## Required work
Restate word for word the lines of the material below, from the line with "The width and height of the screenshot is (556, 392)." to the line with "Select the 03:00 time axis marker", both lines included, and no others.

START Data extract

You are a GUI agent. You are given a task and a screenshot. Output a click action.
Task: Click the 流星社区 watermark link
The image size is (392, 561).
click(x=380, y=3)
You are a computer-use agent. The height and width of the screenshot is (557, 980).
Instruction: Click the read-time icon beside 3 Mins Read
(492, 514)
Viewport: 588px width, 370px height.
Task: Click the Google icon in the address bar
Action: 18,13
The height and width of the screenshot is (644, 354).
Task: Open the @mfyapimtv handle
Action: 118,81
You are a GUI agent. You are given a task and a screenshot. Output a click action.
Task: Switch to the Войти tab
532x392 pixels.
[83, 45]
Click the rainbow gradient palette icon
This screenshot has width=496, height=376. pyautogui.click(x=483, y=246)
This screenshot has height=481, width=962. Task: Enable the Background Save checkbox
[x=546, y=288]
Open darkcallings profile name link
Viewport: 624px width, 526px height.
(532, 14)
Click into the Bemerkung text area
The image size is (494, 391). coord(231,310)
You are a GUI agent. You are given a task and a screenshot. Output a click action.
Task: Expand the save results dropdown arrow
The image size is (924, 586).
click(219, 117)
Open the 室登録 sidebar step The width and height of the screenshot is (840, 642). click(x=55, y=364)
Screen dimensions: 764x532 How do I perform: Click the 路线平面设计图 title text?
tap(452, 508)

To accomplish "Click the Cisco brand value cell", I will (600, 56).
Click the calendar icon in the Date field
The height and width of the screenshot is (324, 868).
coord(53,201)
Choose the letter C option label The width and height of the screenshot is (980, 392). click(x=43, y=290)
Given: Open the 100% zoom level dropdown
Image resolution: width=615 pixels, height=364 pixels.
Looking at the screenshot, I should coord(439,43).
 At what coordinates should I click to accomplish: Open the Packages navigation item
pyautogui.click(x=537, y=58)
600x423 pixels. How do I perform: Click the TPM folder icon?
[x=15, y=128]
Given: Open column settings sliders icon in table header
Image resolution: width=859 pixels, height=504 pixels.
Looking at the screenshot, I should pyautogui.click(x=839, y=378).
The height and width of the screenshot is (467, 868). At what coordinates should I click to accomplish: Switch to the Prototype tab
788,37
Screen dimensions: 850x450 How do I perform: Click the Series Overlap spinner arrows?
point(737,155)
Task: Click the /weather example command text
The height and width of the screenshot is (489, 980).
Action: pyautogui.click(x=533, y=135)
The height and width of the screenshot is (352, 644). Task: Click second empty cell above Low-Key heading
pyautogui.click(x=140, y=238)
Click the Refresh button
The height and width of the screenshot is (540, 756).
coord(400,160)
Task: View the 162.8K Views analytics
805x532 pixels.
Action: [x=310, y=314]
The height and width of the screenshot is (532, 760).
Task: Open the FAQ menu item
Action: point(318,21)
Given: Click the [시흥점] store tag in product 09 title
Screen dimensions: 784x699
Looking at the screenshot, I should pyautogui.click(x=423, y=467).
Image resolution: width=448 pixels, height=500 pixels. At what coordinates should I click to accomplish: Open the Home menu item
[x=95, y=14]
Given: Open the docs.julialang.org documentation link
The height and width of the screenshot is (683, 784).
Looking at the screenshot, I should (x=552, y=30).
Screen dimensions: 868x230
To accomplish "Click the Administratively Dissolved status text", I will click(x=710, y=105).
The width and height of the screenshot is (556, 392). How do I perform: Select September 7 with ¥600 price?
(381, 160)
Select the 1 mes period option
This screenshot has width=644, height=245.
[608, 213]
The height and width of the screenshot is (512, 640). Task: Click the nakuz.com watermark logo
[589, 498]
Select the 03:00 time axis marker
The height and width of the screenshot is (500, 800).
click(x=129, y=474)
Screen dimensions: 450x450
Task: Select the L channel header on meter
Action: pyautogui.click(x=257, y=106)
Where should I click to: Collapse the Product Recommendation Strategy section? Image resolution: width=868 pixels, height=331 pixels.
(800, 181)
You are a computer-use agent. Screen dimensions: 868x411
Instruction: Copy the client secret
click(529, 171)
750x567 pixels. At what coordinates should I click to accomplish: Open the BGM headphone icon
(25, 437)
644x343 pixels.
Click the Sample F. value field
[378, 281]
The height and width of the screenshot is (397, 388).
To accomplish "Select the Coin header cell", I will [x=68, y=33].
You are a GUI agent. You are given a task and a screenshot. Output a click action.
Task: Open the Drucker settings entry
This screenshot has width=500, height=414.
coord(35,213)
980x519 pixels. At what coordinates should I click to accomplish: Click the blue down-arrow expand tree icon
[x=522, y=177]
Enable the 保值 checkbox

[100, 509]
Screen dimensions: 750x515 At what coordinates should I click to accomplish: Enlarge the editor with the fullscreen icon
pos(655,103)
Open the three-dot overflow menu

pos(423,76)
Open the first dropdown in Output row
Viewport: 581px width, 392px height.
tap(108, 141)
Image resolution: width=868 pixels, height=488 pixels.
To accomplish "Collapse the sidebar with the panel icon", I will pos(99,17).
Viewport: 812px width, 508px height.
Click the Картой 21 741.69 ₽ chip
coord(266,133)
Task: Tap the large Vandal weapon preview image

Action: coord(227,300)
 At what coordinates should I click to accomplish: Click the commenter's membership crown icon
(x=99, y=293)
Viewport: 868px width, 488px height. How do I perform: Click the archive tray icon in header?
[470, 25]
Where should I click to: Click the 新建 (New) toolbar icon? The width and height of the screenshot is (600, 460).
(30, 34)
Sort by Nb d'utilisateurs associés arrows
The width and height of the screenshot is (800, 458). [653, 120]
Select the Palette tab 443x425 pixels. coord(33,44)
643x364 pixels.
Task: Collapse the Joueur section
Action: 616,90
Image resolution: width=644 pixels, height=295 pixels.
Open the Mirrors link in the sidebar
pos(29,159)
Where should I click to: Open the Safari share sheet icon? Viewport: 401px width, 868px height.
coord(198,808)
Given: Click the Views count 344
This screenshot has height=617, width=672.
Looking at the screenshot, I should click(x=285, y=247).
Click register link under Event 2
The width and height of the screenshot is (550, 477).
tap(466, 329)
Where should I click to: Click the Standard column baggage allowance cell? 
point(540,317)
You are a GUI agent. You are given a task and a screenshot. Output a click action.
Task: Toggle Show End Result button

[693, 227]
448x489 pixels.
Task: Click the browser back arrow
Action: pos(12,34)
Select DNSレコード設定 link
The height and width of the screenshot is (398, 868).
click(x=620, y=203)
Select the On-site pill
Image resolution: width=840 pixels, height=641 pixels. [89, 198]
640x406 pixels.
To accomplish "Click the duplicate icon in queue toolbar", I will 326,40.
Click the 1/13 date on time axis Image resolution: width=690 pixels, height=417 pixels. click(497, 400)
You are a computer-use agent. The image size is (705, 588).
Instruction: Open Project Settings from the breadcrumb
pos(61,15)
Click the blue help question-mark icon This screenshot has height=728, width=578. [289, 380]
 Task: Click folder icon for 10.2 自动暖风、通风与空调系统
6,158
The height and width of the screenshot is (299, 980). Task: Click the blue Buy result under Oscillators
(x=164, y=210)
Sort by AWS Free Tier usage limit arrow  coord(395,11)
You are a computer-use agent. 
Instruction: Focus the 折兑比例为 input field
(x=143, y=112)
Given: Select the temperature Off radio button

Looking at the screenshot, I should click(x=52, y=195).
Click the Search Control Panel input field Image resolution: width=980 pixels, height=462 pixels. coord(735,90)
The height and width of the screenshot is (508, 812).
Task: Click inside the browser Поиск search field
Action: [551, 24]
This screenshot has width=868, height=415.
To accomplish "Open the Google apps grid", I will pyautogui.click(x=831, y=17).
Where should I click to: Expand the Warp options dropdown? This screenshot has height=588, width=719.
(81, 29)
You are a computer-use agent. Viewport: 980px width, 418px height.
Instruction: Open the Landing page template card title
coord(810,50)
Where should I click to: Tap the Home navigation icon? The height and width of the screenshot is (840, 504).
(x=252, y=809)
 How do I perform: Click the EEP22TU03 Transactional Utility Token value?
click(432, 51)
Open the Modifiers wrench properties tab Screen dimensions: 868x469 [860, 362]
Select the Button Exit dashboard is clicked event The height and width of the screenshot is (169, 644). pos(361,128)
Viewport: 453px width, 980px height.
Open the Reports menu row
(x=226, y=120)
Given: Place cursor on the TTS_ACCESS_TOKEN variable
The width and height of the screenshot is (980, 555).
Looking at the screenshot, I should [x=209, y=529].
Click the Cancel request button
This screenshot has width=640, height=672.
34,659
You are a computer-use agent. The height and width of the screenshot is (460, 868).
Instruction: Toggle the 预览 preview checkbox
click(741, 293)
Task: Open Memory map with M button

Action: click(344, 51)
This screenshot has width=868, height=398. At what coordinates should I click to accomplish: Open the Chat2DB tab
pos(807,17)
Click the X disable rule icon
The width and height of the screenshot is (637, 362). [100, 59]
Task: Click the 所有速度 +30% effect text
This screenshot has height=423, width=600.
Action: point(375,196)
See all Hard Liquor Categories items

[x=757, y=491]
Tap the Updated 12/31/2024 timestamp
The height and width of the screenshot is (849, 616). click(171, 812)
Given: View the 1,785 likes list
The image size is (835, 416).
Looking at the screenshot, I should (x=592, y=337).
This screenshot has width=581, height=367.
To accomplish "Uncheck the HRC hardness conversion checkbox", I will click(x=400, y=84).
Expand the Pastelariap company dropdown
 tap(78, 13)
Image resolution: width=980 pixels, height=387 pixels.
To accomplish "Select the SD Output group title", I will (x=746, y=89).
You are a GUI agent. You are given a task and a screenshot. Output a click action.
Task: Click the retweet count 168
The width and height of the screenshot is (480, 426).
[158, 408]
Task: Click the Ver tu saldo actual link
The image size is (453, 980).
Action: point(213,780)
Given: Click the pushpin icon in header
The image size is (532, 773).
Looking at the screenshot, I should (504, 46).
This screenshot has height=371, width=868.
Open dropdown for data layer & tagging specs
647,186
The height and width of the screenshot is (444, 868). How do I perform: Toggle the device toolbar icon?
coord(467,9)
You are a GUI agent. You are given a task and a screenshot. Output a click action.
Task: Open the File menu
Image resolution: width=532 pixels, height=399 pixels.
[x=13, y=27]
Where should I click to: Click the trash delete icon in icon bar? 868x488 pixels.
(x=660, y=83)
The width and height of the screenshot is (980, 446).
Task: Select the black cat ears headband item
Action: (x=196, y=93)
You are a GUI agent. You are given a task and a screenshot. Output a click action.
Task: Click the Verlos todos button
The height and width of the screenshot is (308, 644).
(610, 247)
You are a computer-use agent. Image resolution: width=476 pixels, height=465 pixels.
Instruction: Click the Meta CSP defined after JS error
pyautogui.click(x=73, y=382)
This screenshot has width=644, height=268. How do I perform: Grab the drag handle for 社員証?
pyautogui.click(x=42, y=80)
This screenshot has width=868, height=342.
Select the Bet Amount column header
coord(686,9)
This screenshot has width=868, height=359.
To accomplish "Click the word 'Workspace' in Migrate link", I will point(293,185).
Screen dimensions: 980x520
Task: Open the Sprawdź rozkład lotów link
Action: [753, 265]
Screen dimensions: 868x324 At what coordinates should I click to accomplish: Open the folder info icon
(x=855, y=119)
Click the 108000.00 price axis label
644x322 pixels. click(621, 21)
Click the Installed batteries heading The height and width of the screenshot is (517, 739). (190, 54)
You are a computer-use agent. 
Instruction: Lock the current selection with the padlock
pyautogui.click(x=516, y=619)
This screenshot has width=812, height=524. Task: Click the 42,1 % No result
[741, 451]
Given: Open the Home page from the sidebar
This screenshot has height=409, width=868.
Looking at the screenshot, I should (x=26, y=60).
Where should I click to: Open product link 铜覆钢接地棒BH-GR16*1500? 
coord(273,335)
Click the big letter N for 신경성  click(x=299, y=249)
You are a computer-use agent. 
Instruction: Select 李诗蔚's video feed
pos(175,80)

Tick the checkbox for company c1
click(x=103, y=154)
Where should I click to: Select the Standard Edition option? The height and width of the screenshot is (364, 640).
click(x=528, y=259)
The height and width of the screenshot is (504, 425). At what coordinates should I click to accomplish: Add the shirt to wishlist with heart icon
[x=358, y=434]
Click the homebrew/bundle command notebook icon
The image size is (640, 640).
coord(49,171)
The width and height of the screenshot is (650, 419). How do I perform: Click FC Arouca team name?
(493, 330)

END Data extract

## Solution
The width and height of the screenshot is (556, 392). How do I perform: Select September 7 with ¥600 price?
(381, 160)
Select the 1 mes period option
This screenshot has width=644, height=245.
[608, 213]
The height and width of the screenshot is (512, 640). Task: Click the nakuz.com watermark logo
[589, 498]
Select the 03:00 time axis marker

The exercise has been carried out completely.